WHAT YOU ARE ASKED TO DO: Pull every line with "Given" from the data.

PROVIDED RECORDS:
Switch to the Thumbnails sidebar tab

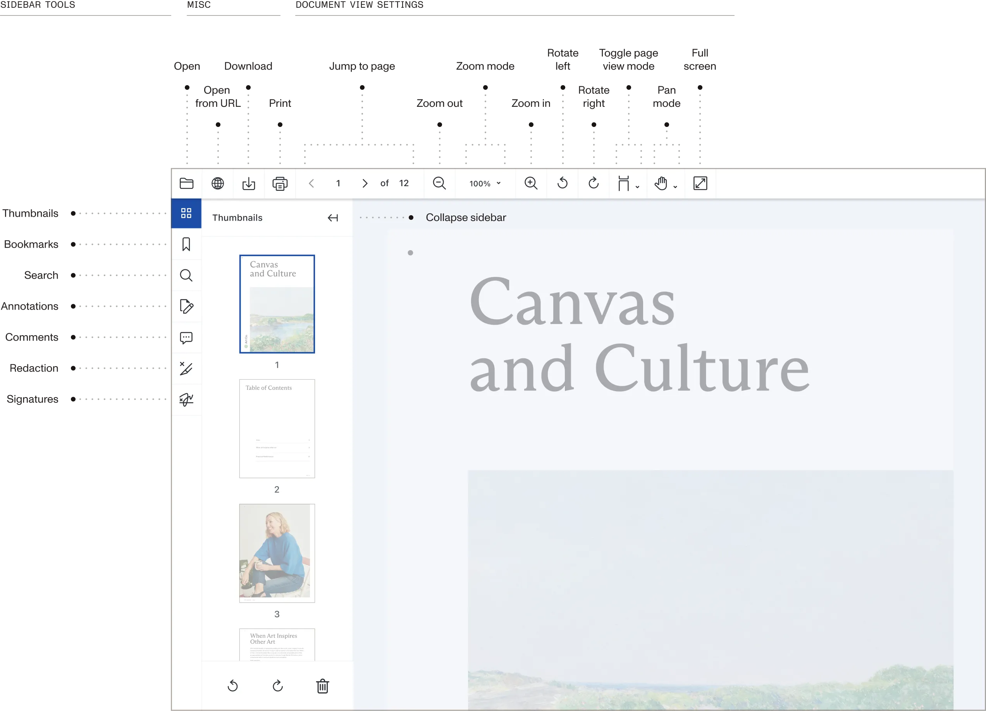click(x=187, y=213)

---

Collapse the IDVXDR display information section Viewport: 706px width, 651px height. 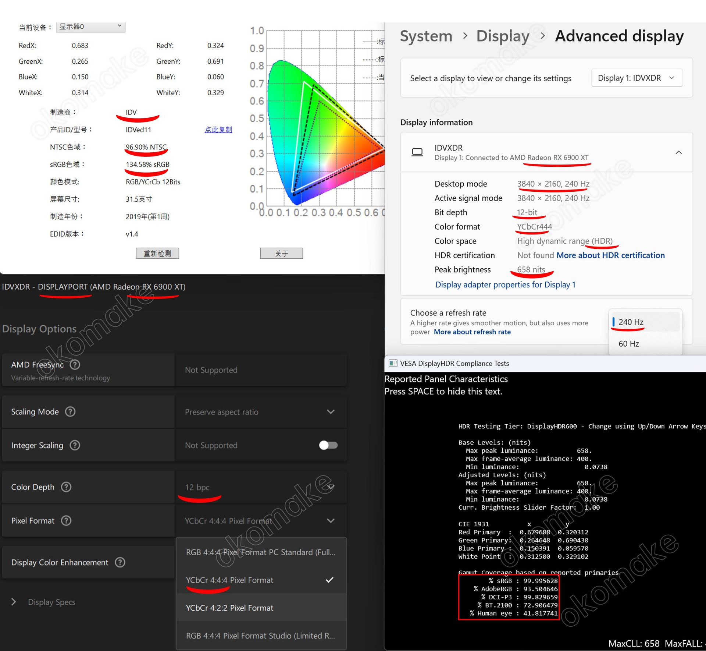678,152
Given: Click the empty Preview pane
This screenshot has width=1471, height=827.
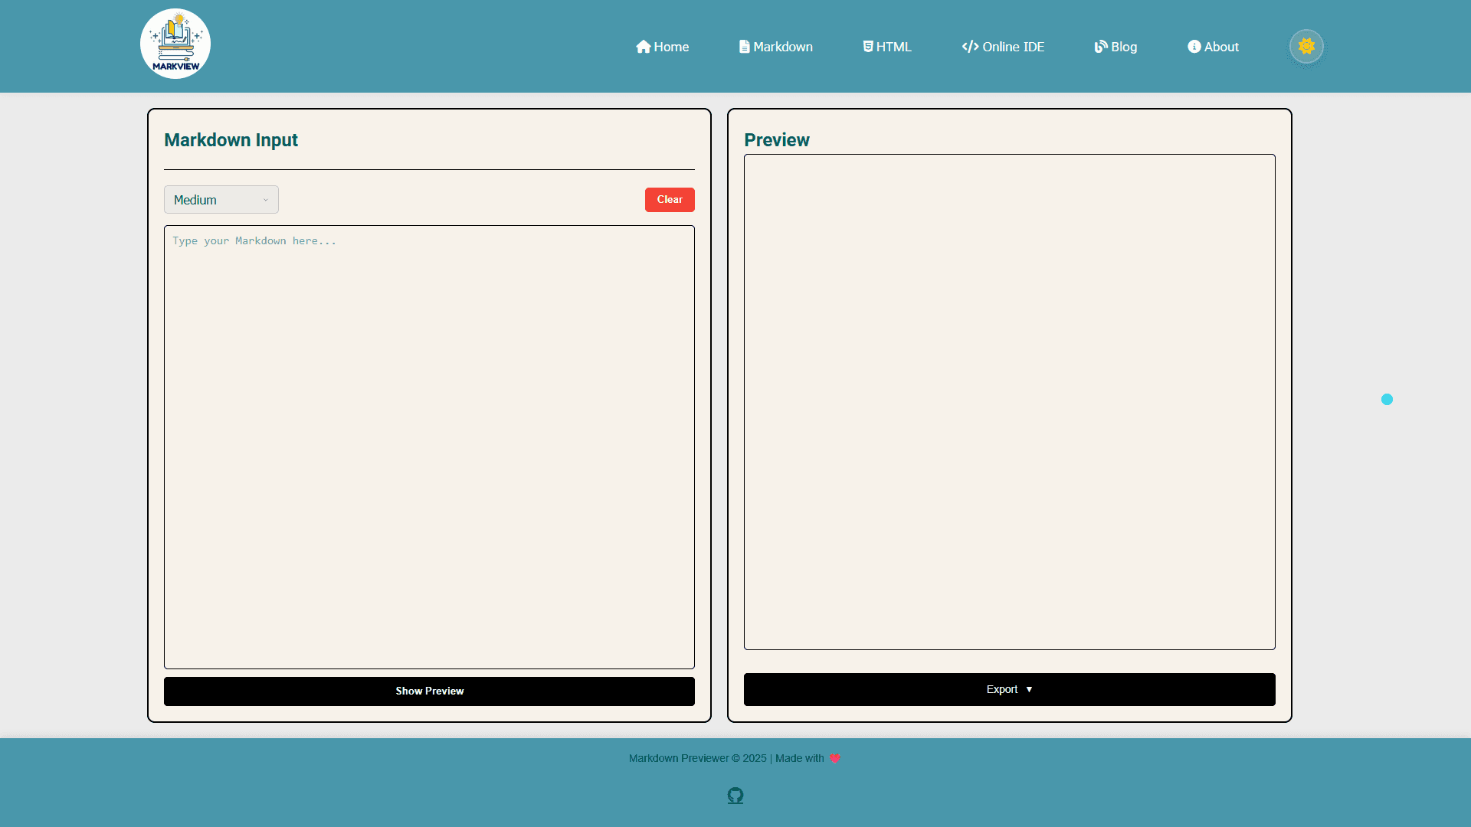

...

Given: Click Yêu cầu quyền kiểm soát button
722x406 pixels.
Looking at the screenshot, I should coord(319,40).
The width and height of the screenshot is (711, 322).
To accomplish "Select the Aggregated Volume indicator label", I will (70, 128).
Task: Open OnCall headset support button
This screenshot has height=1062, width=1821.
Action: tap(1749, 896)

YOUR RESPONSE:
Given: Click the empty Preview pane
Given: Click Yêu cầu quyền kiểm soát button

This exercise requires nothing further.